Which all kind of leads to an interesting question. What playstyle is 5E designed for?
The early TSR versions and editions were all about the dungeoncrawl and wilderness exploration. XP for gold, not killing monsters. Low hit points. Combat was deadly. Death was laughably common. Resource management. So they pushed smart play, avoiding combat, interacting with the environment, etc.
2E shifted a bit to more story-focused play. The Player's Option series brought in builds and power gaming. Resource management was still a thing.
3E embraced builds and power gaming and system mastery. It ended up in rocket-tag land. Numbers went up and healing was easier. Resource management was still a thing, after a fashion.
4E was all about combat, almost to the complete exclusion of non-combat. Numbers went up and healing was easier. Resource management was practically gone as it only had two categories: encounter or daily. You got encounter resources back after a 5-minute rest and daily resources back after a 6-8 hour rest. And practically everything else was shoved into skill challenges. As much as I love skill challenges, they were not the panacea the designers thought they were.

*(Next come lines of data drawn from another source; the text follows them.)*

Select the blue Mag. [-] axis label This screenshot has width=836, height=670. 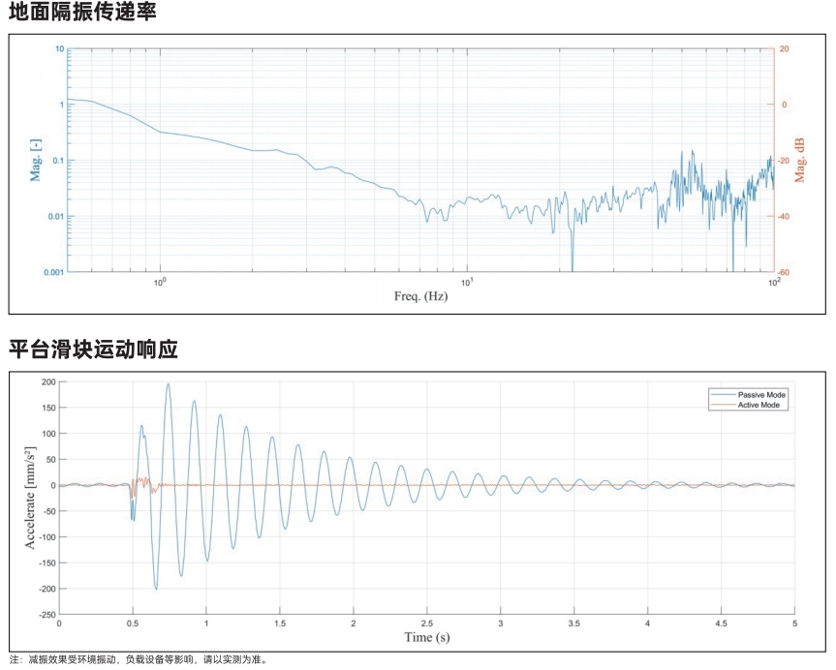tap(36, 161)
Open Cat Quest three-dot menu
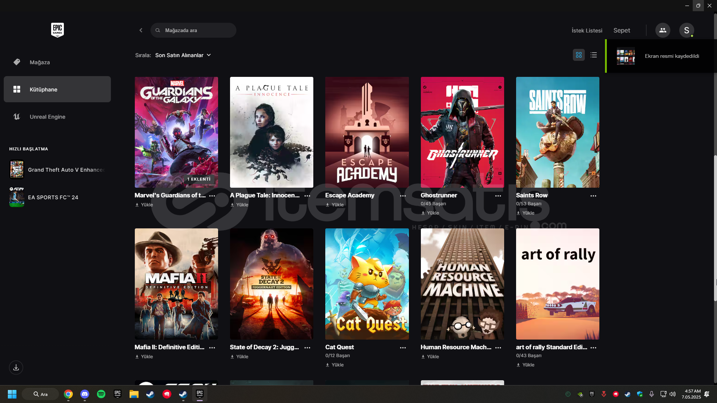The width and height of the screenshot is (717, 403). coord(403,348)
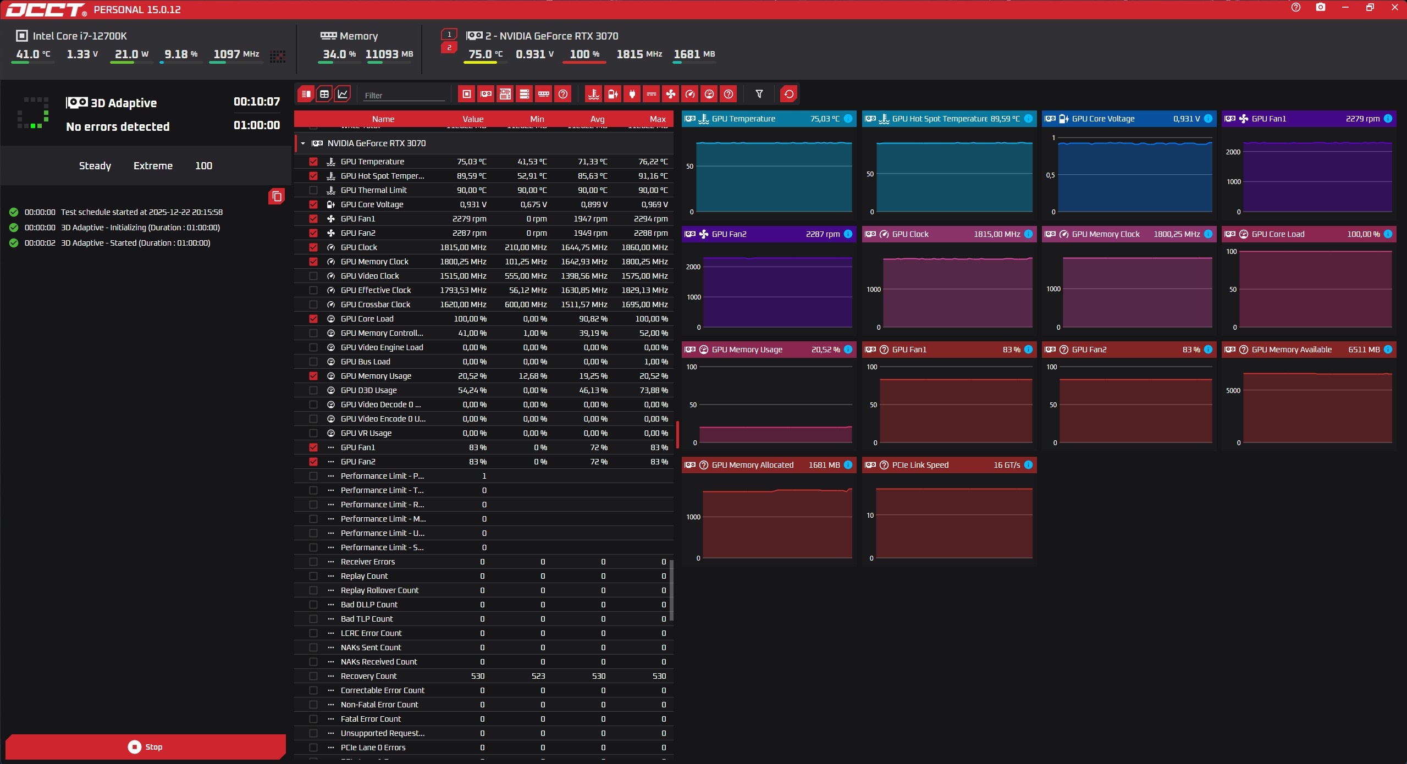This screenshot has width=1407, height=764.
Task: Switch to the graph-only view icon
Action: [342, 94]
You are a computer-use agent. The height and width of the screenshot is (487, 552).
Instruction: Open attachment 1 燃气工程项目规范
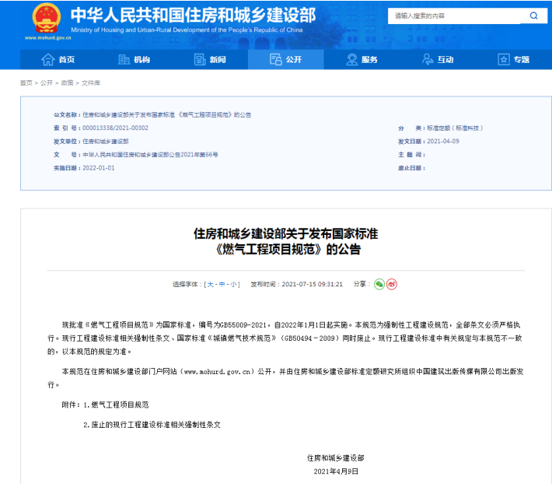pyautogui.click(x=120, y=405)
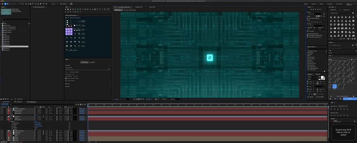Select the Type tool
The width and height of the screenshot is (357, 143).
[x=33, y=4]
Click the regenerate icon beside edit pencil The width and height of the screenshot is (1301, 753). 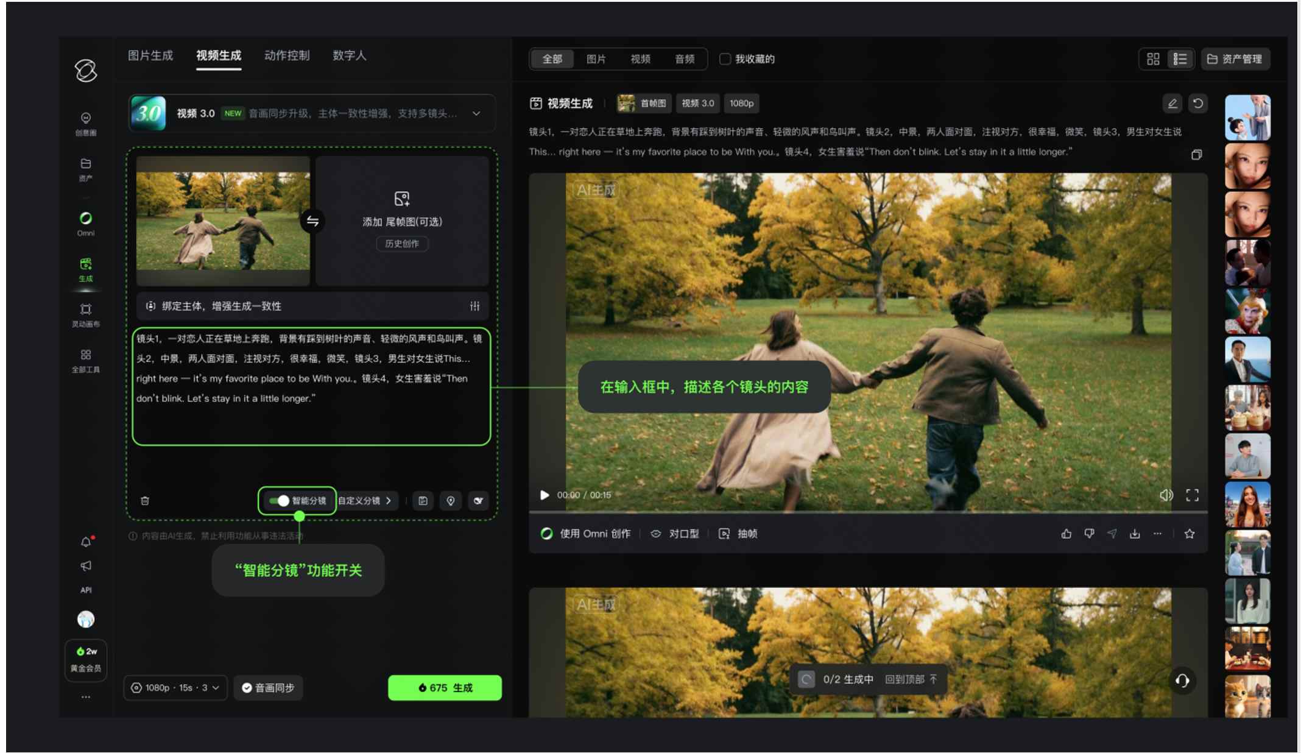pyautogui.click(x=1198, y=104)
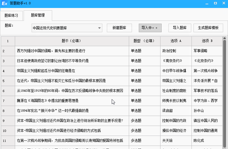
Task: Click the question cell about 魏源《海国图志》
Action: pos(72,101)
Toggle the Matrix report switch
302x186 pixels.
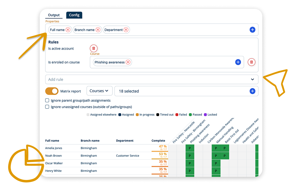pos(52,91)
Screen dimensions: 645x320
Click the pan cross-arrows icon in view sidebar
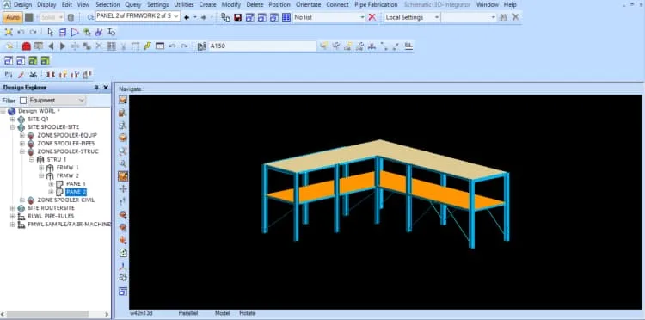123,188
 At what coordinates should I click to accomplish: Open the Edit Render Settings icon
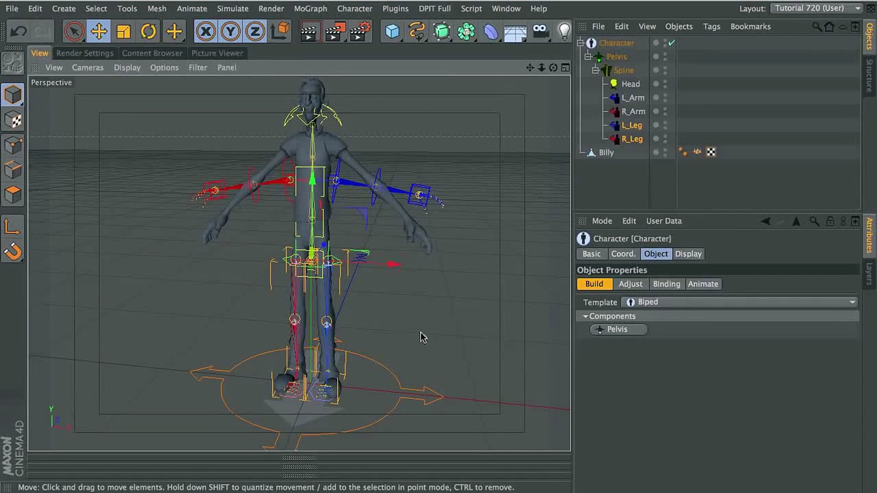[x=360, y=31]
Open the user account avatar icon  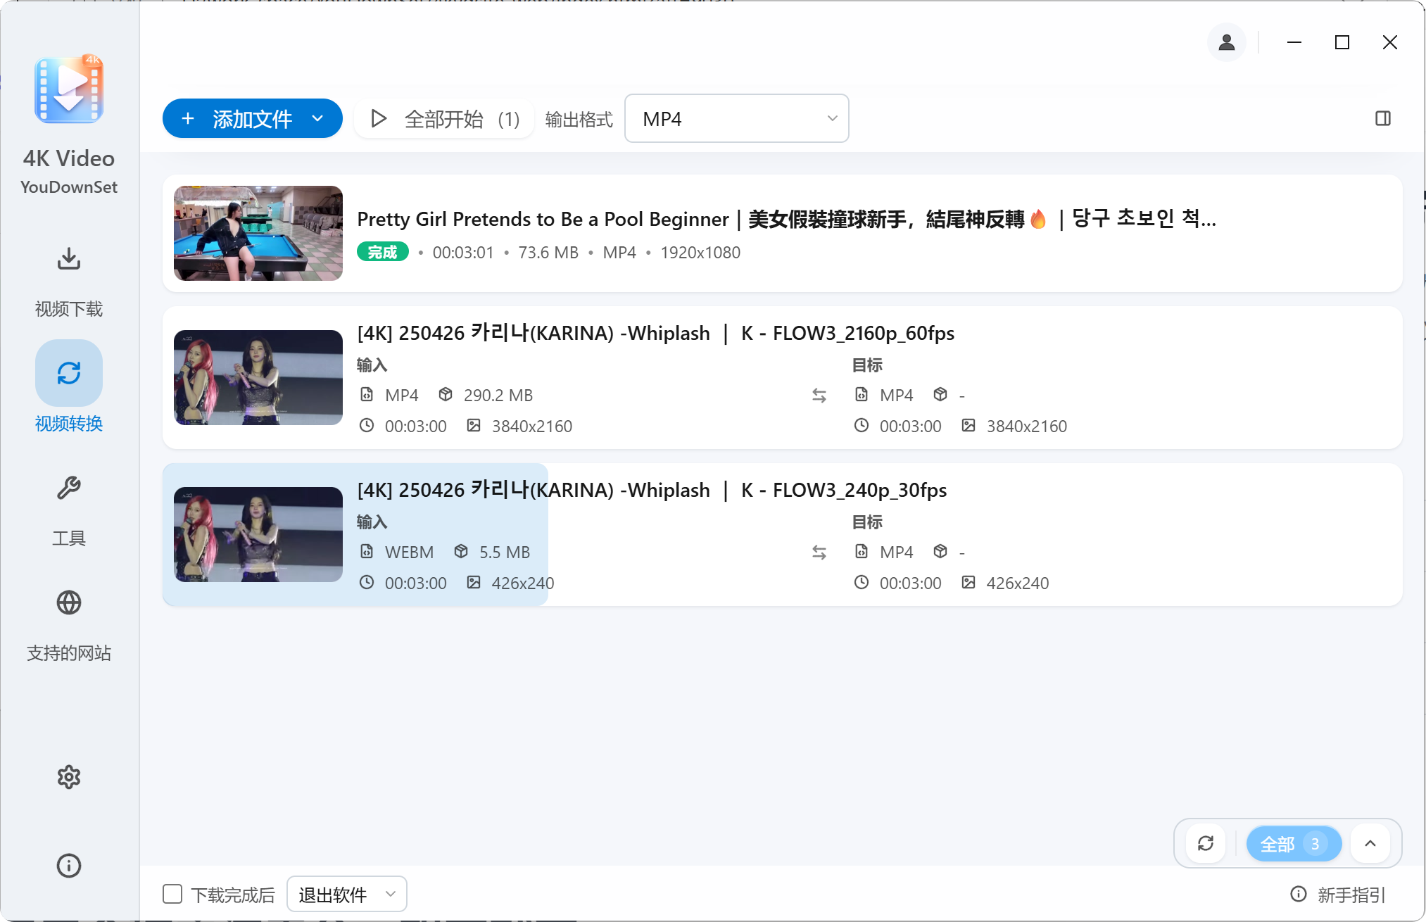1226,42
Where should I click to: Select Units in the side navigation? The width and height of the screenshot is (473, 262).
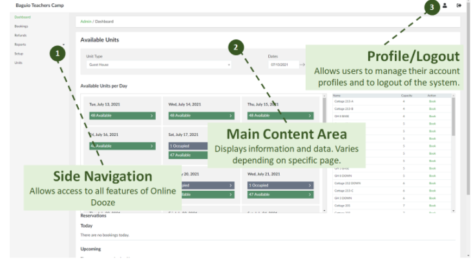[18, 62]
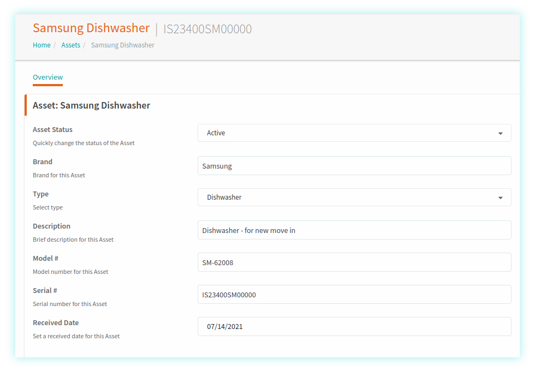The height and width of the screenshot is (371, 535).
Task: Open the Home breadcrumb link
Action: (x=41, y=45)
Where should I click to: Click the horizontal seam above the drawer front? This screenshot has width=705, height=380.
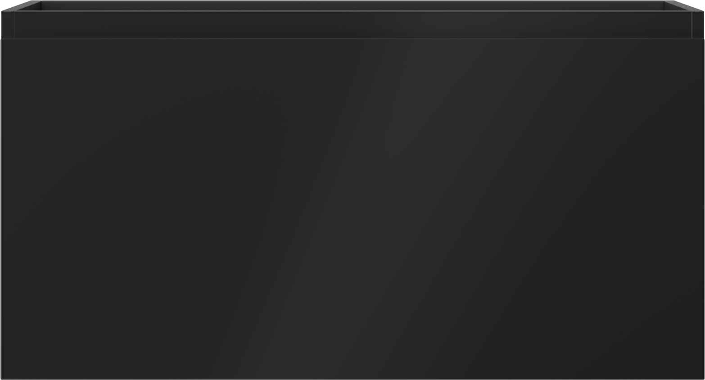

5E is often described as a throw-back to 2E. Numbers went up (though a few went down) and healing is easier. Death is rare. Resource management is all-but gone as most resources are trivial to replenish.
So 5E isn't a dungeoncrawl game. It's not an overland travel game. It's not a resource management game. You only get XP for killing monsters per RAW. The game rewards killing monsters...but fights are trivially easy per RAW...unless the DM puts a heavy thumb on the scale...so it's not a combat game. It's smooth and easy to pick up and use, mostly. But it doesn't push a single playstyle...while actively discouraging or making certain playstyles impossible or pointless.
Well, the design
intent of all editions of the game has always been twofold: make it fun, and make it sell. The trouble is that both of those things change over time. To keep hitting those marks, the game had to change...which meant new editions were written. But yep, you make excellent points.
When 2E was being written, the game was much more story-focused as you said. But there was enough demand from the customer base for more structured rules and such, so 2E ended up with a much more "mechanical" feel than the earlier versions. If only to distance it from the "Basic D&D" product line that was becoming less popular.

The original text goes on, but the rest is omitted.